Кроме прочего, квалифицированный судья должен уметь отличить неуважение к суду, демонстрируемое обвиняемым, за которое предусмотрены меры воздействия, от политической позиции обвиняемого, высказывающего недоверие суду или, опираясь на значительное количество профессиональных и официальных утверждений, публично высказывающего сомнения относительно независимости, непредвзятости и беспристрастности суда, независимости и самостоятельности действий прокуратуры.
При вручении обвинительного заключения закон предоставляет обвиняемому не менее трех дней для ознакомления с этим документом. Очевидно, что срок считается путем добавления исключительно рабочих дней, а не выходных.
Когда в уголовном деле, состоящем из большого количества томов, в деле, за которым следит вся Украина и весь демократический мир, обвиняемая просит несколько недель для ознакомления со всеми материалами, а суд без объяснений отвечает отказом в ходатайстве, такая поспешность суда явным образом снижает доверие к нему, не говоря уже о гарантиях обеспечения права на защиту.

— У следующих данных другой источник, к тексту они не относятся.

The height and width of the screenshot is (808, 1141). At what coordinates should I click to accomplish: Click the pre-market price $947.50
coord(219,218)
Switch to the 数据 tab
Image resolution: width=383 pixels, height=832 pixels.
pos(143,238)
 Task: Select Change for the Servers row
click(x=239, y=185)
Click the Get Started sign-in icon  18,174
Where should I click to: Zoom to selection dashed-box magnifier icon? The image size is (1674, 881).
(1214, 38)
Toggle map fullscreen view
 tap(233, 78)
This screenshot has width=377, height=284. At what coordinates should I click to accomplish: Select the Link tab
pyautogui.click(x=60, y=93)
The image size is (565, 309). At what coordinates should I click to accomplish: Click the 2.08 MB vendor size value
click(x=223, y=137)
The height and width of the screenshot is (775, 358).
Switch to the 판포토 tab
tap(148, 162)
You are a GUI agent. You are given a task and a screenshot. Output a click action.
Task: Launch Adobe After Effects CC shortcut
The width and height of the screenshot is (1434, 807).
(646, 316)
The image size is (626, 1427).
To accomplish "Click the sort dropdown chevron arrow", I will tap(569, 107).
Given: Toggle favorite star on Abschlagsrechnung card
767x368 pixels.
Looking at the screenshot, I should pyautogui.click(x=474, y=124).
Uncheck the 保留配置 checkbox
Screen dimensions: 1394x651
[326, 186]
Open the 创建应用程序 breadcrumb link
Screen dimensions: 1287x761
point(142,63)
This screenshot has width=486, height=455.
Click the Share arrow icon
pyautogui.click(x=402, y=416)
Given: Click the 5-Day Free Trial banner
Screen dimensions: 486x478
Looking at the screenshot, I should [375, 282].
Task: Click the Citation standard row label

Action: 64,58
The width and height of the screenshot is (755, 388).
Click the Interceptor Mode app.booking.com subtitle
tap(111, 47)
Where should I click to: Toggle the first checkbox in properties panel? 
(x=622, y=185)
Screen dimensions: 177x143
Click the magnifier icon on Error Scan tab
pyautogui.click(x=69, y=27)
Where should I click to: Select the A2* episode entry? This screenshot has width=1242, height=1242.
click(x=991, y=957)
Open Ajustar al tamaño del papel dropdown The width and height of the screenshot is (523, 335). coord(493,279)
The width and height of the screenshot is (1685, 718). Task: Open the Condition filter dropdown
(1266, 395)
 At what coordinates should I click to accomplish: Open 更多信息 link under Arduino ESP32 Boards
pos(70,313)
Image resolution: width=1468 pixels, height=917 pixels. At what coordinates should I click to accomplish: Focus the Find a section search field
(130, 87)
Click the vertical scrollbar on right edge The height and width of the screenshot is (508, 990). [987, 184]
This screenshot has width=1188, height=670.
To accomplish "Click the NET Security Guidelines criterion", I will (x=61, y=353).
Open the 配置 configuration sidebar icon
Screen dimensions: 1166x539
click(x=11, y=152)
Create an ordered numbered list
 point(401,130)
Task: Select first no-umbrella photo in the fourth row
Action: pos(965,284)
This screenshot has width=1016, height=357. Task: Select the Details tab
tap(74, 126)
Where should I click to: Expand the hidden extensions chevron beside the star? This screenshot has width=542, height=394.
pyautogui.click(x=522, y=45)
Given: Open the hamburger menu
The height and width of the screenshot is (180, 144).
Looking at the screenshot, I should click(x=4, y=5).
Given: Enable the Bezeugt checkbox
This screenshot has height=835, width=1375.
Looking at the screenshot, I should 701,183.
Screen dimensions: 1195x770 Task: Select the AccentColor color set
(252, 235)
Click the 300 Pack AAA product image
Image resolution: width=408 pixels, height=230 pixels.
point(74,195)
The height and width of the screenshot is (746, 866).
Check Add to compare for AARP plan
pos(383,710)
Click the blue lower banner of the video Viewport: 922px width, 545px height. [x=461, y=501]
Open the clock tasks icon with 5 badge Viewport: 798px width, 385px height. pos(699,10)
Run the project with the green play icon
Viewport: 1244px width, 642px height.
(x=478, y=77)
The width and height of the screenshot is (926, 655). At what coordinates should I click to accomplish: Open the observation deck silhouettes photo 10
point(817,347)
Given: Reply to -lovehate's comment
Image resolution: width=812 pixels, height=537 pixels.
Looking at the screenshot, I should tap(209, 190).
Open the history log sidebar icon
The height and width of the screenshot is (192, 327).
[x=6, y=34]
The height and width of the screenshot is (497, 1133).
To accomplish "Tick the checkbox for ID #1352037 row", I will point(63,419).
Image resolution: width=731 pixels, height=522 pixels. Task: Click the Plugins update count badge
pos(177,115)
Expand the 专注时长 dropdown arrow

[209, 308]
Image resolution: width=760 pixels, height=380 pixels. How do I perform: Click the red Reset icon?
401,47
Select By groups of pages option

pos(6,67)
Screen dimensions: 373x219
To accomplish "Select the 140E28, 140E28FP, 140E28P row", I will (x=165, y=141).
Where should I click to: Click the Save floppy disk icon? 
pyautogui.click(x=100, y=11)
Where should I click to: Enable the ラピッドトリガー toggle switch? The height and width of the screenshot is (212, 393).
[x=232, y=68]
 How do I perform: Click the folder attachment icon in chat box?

Подытоживая, подчеркнем: в практике любой страны может возникнуть сложная проблема в сфере уголовного судопроизводства. Разумная власть в таком случае берет тайм-аут (останавливает производство), проводит открытую профессиональную дискуссию, в частности относительно предмета определения границ применения уголовного закона в политической сфере, и только достигнув полной ясности как для себя, так и для общества, делает последующие взвешенные шаги. Не совсем разумная власть подбрасывает в топку паровоза еще больше угля и на полных парах влетает в анналы истории. Попасть в такую историю довольно легко. Отмыться потом будет сложно.
P.S. На часть имущества Юлии Тимошенко и Юрия Луценко наложен арест.
Об этом сообщил заместитель генерального прокурора Михаил Гаврилюк на брифинге в четверг в Киеве. «По всем уголовным делам, которые сегодня направлены в суд, на имущество обвиняемых наложен арест», — сказал он. На вопрос, касается ли это имущества Тимошенко и Луценко, Гаврилюк ответил: «Без исключения».
Представитель прокуратуры напомнил, что согласно иску, который МВД предъявил Луценко, убытки, причиненные им государству, оцениваются в 978 тысяч гривен. По его словам, для обеспечения иска на часть имущества и счета Луценко наложен арест на сумму более 1,7 миллиона гривен. В то же время Гаврилюк отказался назвать сумму, в которую оценивается арестованное имущество Тимошенко.
При этом замгенпрокурора подчеркнул, что процесс выявления имущества, которое принадлежит обвиняемым, продолжается. По его словам, выявляется также имущество, оформленное на родственников.